2010 Yılında Bisiklet İşkencesi
Değerli okur, yazı boyunca çok sinirli olacağım için şimdiden özür dilerim. Eğer moralinin bozulmasını istemiyorsan bence hemen bu sayfayı terk etmelisin. Hayat böyle üzüntülere şahit olarak geçecek kadar kıymetsiz değil.
Gerekli uyarıyı yaptıktan sonra artık başlayabilirim.
Efendim, mesleğim icabı vaktimin çok ciddi bir kısmını bilgisayar başında oturarak geçiren bir insan olduğumdan ötürü üzerimde yavaş yavaş artan, beni “sağlıklı yaşam” gereklerini yerine getiren bir insan olmaya telkin etmeye çalışan bir mahalle baskısı vardı. Ne kadar kaçsam da bu baskı, tabağımdaki domates, masamdaki mandalina, yenisi alınmayan diet kolalar şeklinde sık sık karşıma çıkıyordu. Bu güzel Cumartesi gününde ise tüm bunlara bir yenisi eklendi: işe bisikletle gitmek.
Karşı koymak için derman da bir yere kadardı sevgili dostlar. Bir şey 40 kere söylenince insanın kaçacak yeri kalmıyordu. İşte bu gün işler öyle bir noktaya geldi ki “iyi, peki, tamam, bisikletle gideceğim, yeter ki beni rahat bırakın!” demek zorunda kaldım. Hatamı kabul ediyorum ve biliyorum, onlar kazanmıştı.
Fakat boş durmaya niyetim yoktu. Belki o kör vicdanlarının gönül gözü açılır da, beni böylesine bir ızdıraba bir daha mahkûm etmeye yeltenmezler ümidi ile bu deneyimi fotoğraflamaya ve başıma gelenleri hem onlara hem de örnek olması için sizlere aktarmaya karar verdim.
***
Aşağıdaki fotoğraf evden yeni çıkmış halim. Ne kadar sinirli olduğumdan daha önemli bir şey daha var bu fotoğrafta: o da arkadaki cenaze arabası. Ben bu fotoğrafı çekerken arkadaki cenaze arabasının orada olmadığına yemin edebilirim. Bilmem mesajı alan tek kişi ben miyim…
Yol o kadar dardı ki yukarıdaki fotoğrafın solunda gördüğünüz park halindeki arabaya neredeyse çarpacak kadar yakından geçmiştim. Yoldan gitmenin çok tehlikeli olduğunu anlayınca kaldırıma çıkmaya karar verdim. Fakat bu da çare olmamıştı. Az ileride şu korkunç ağacı gördüm. Geçerken kafamı çarpabilir, hemen soldaki sivri şeyin üzerine düşebilirdim. Dış dünyadaki her şey bana karşıydı, dikkatli bakınca ortalık özenle hazırlanmış tuzaklar ile doluydu:
Eğilerek, büyük bir dikkatle geçtim. Bir yandan bisiklet sürüp bir yandan fotoğraf çekmek ne zor işti. Beni bu hallere düşürenler utansındı.

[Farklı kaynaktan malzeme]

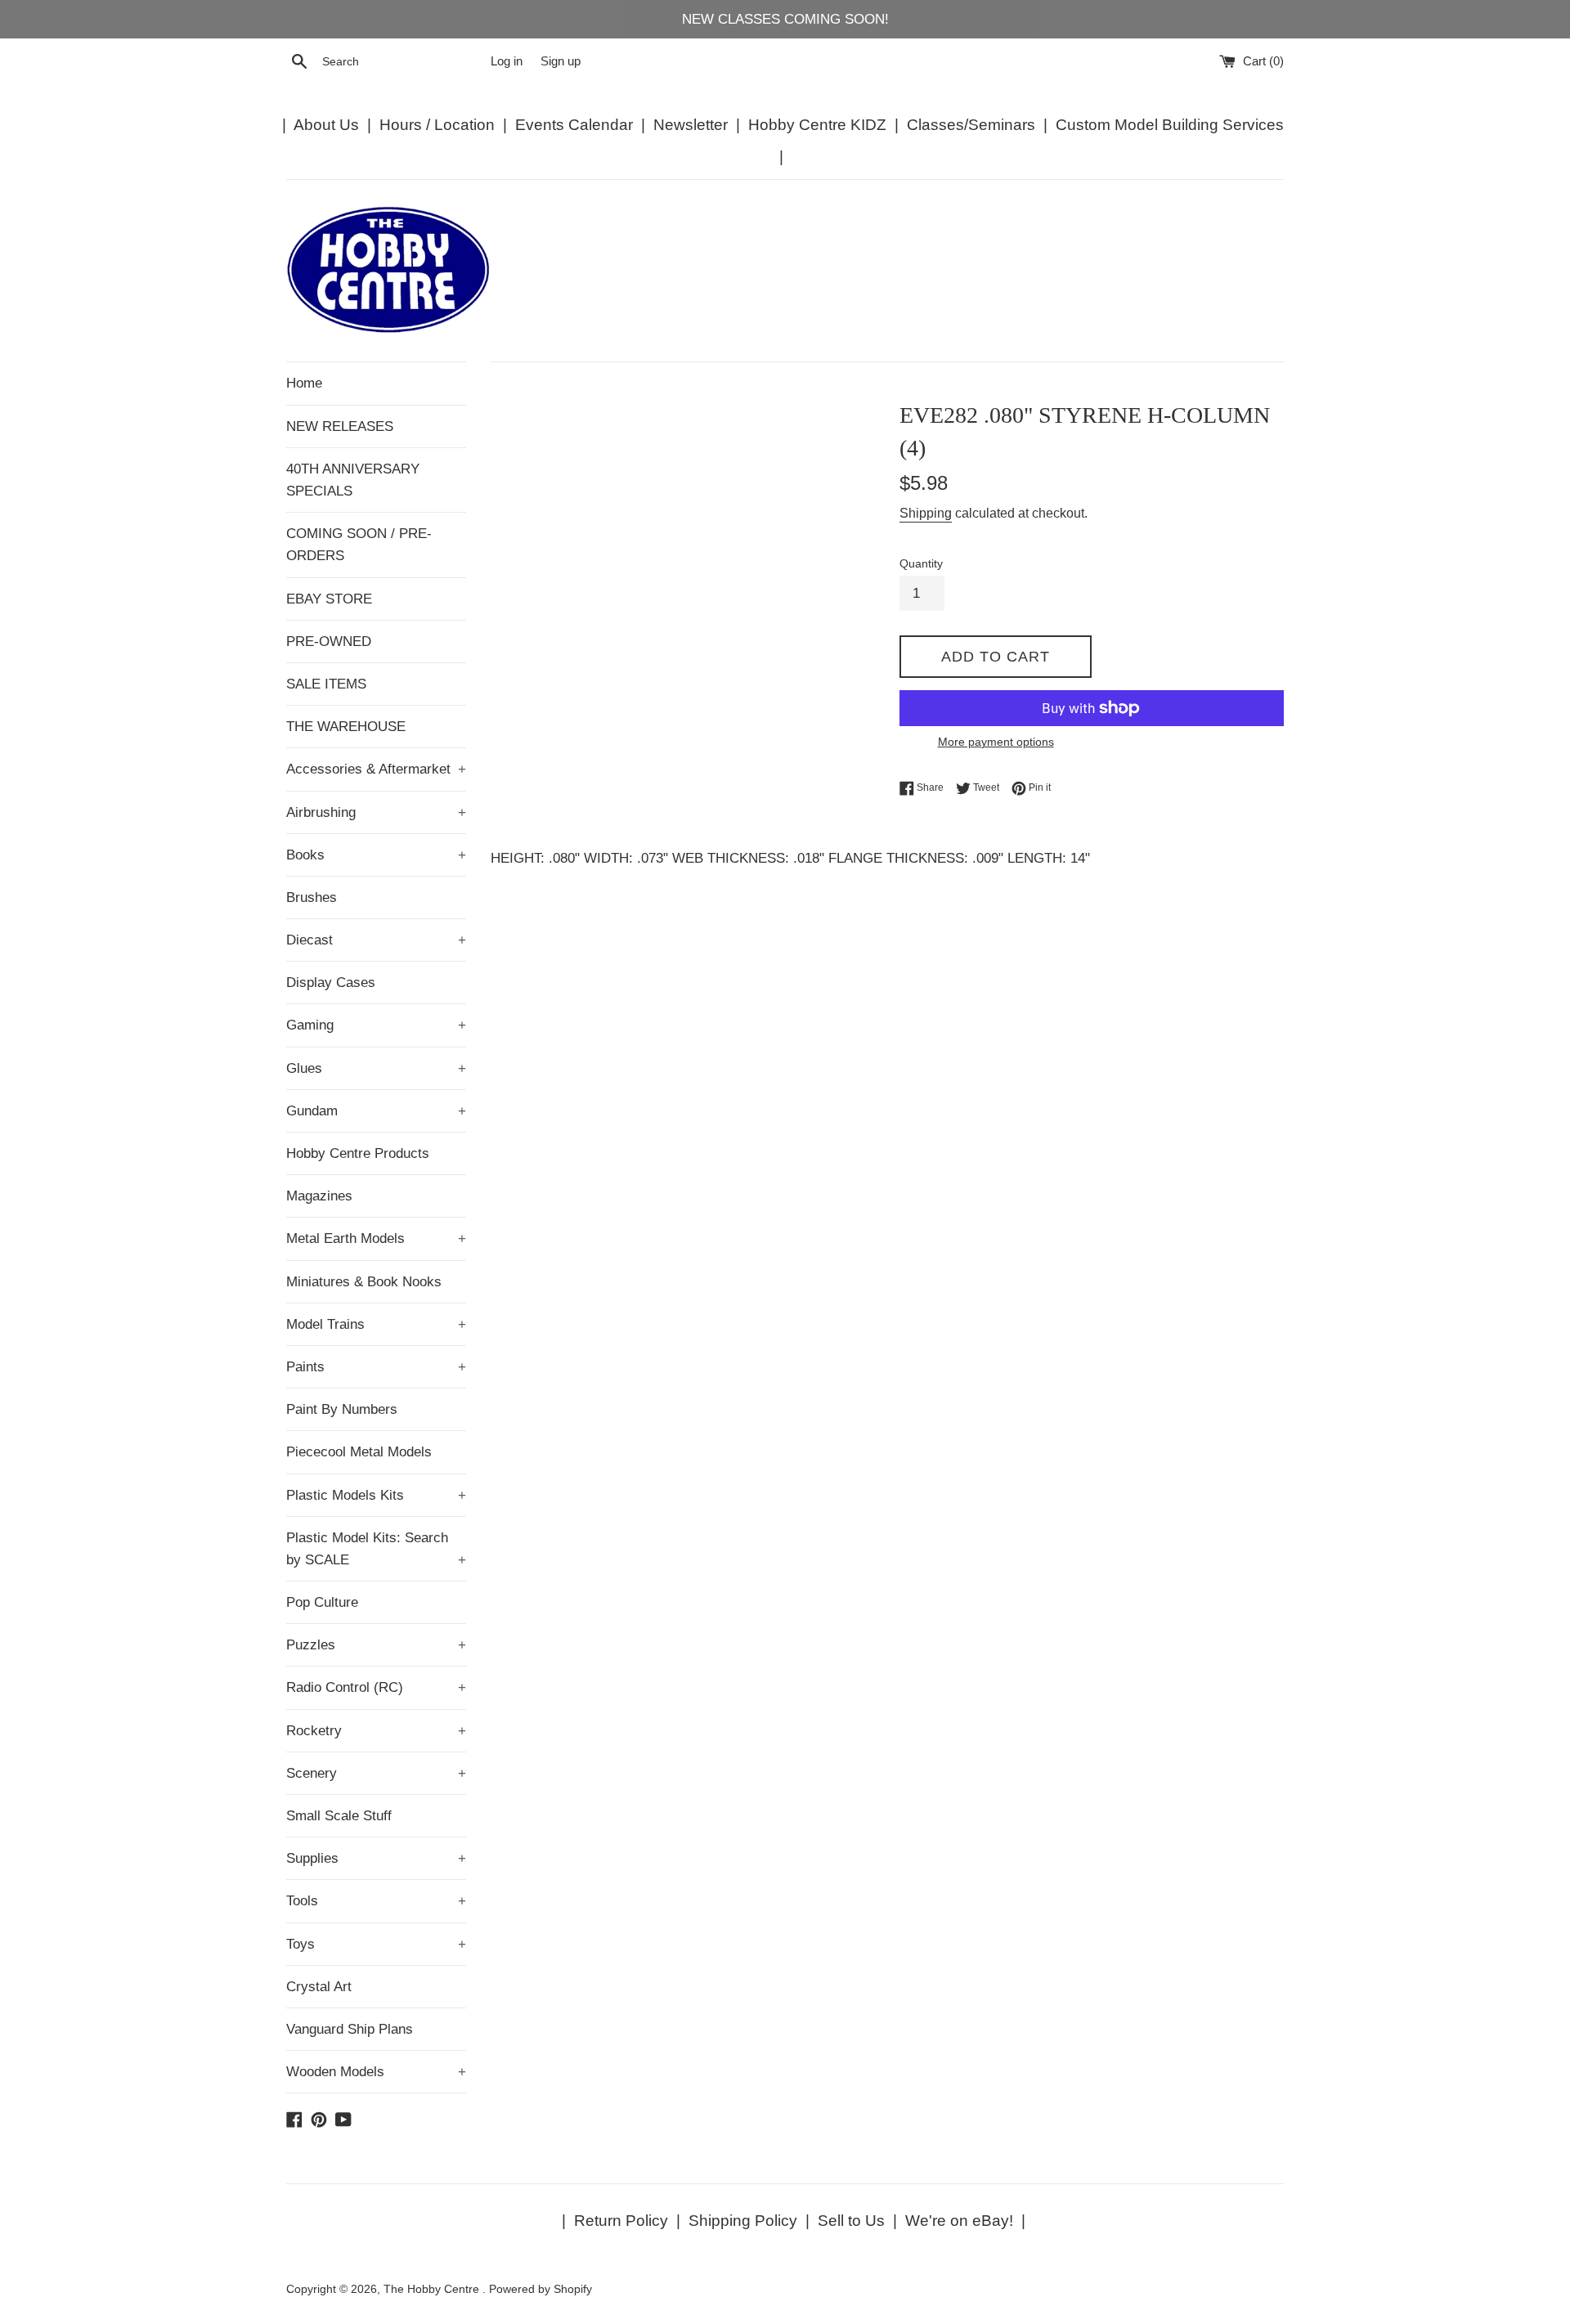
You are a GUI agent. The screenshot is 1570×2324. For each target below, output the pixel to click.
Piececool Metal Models (359, 1452)
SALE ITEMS (326, 684)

Ara yollarda bir kaç ağaçla daha karşılaşınca St. Charles üzerinden gideyim dedim.
Fakat insanlarda bisikletliye saygı yoktu. Bir anda yola atlayıveriyorlardı. Oysa güzelim arabamın içinde hem kalorilerim bana kalıyor hem de insanlardan mecburi bir saygı görüyordum. O saygıdan eser kalmamıştı:
Saygı görmek benim için hayattaki en öncelikli şeylerden birisi olduğu için bu saygısızlığa daha fazla müsaade edemeyeceğimi anladım. Rotamı parka doğru çevirdim. Kendimi nasıl bir tehlikenin içine attığımdan henüz haberdar değildim. Yerlerin çamurlu olması bir kenara her yer sağlı sollu çok tehlikeli ağaçlar ve dalları ile doluydu.

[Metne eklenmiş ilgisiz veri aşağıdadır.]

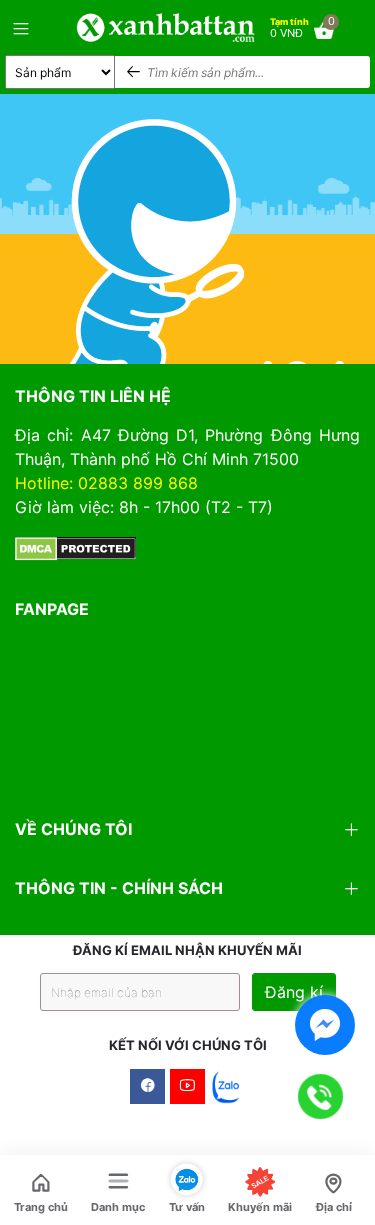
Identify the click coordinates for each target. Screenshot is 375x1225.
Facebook (147, 1086)
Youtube (187, 1086)
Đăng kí (294, 992)
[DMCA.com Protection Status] (75, 547)
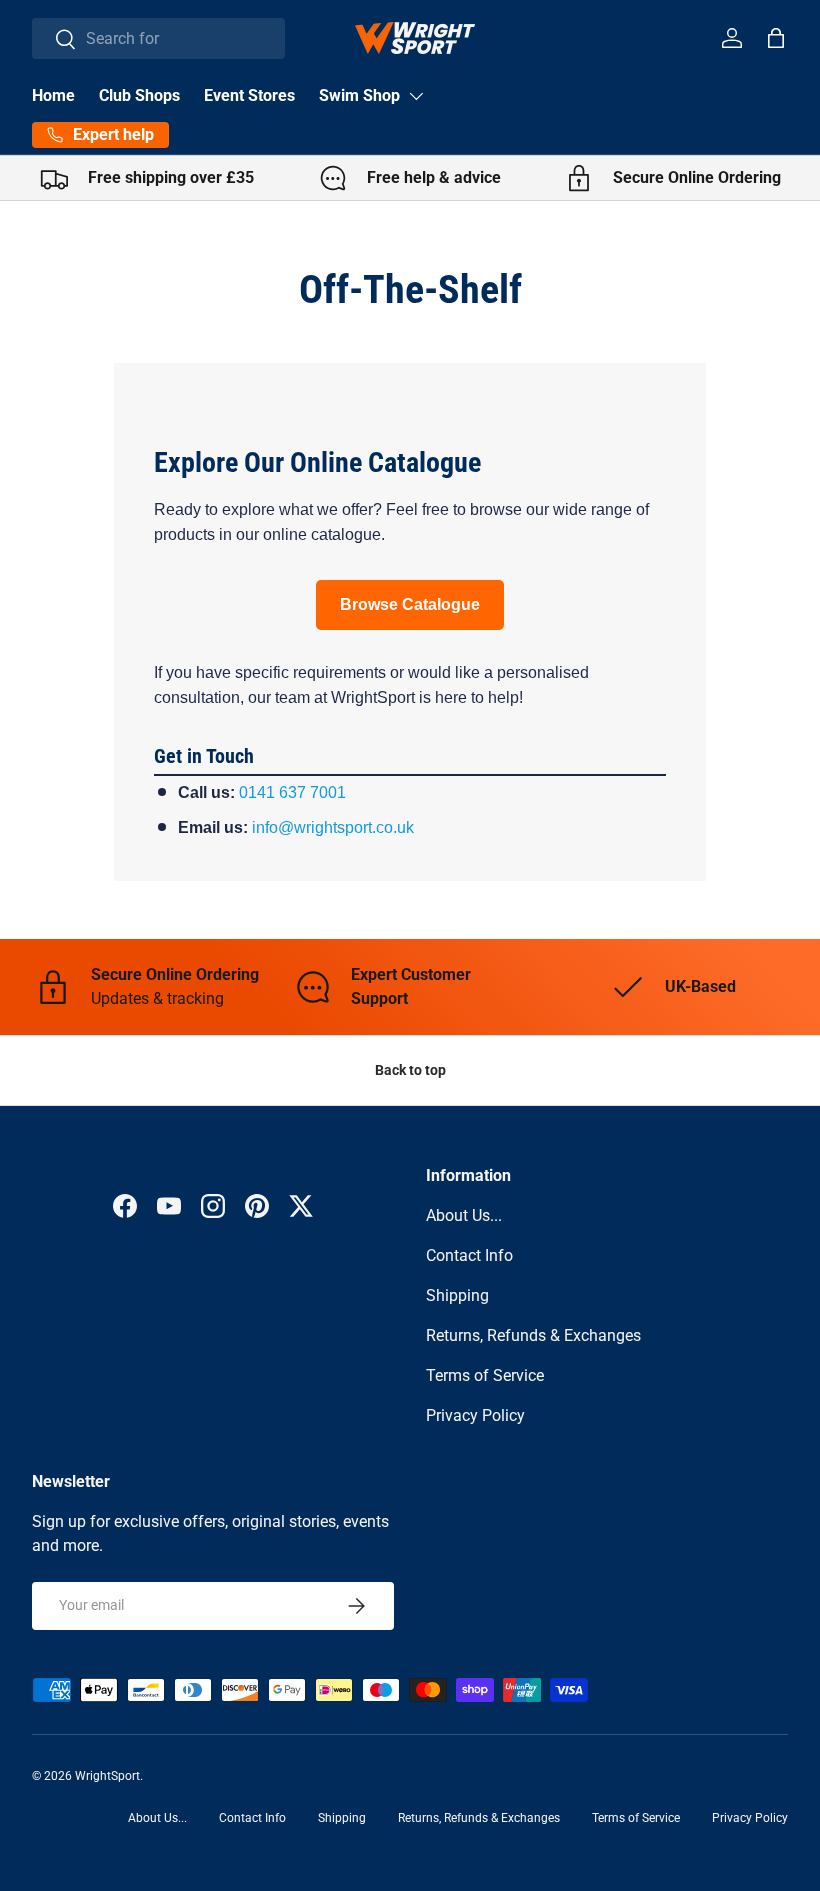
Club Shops (139, 95)
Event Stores (249, 95)
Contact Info (469, 1255)
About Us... (464, 1215)
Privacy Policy (475, 1415)
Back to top (410, 1070)
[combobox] (158, 38)
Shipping (457, 1295)
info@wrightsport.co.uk (333, 827)
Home (53, 95)
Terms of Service (485, 1375)
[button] (776, 38)
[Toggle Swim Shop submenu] (416, 96)
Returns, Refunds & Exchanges (533, 1335)
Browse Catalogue (410, 604)
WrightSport (107, 1776)
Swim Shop (359, 95)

Bir kaç ağaç dalı, bir iki su birikintisi ve çok büyük bir çakıl taşından kıl payı kurtulmuş bir şekilde ilerliyordum. Fakat tam “galiba başarıyorum” derken karşıma ilkinden çok çok daha tehlikeli bir ağaç çıktı. Kafamı vurup bisikletten düşmeme ramak kala keskin bir manevra ile bisikletin önünü kaldırarak dalın üzerinden geçmeyi başardım. Benim yerimde bir başkası olsa ne yapardı bilemiyorum :(
Daha fazla risk alamayacağımı anladığım için çareyi “kendi enerjileri ile ilerleyen aptallar” yoluna çıkmakta buldum. Burası araba yoluna benziyordu, fakat bir yarış parkuru gibi başladığı noktaya dönen bir daire idi aslında. Bu insanlar muhtemelen bir balığın akvaryumu turlaması gibi aslında bir yere gittiklerini filan sanıyorlar, fakat sadece daireler çiziyor olduklarını fark etmiyorlardı. Acıdım. Durup bir tanesine söyleyecek gibi oldum. Sonra vazgeçtim. Aptal insanlara hiç tahammülüm yoktu.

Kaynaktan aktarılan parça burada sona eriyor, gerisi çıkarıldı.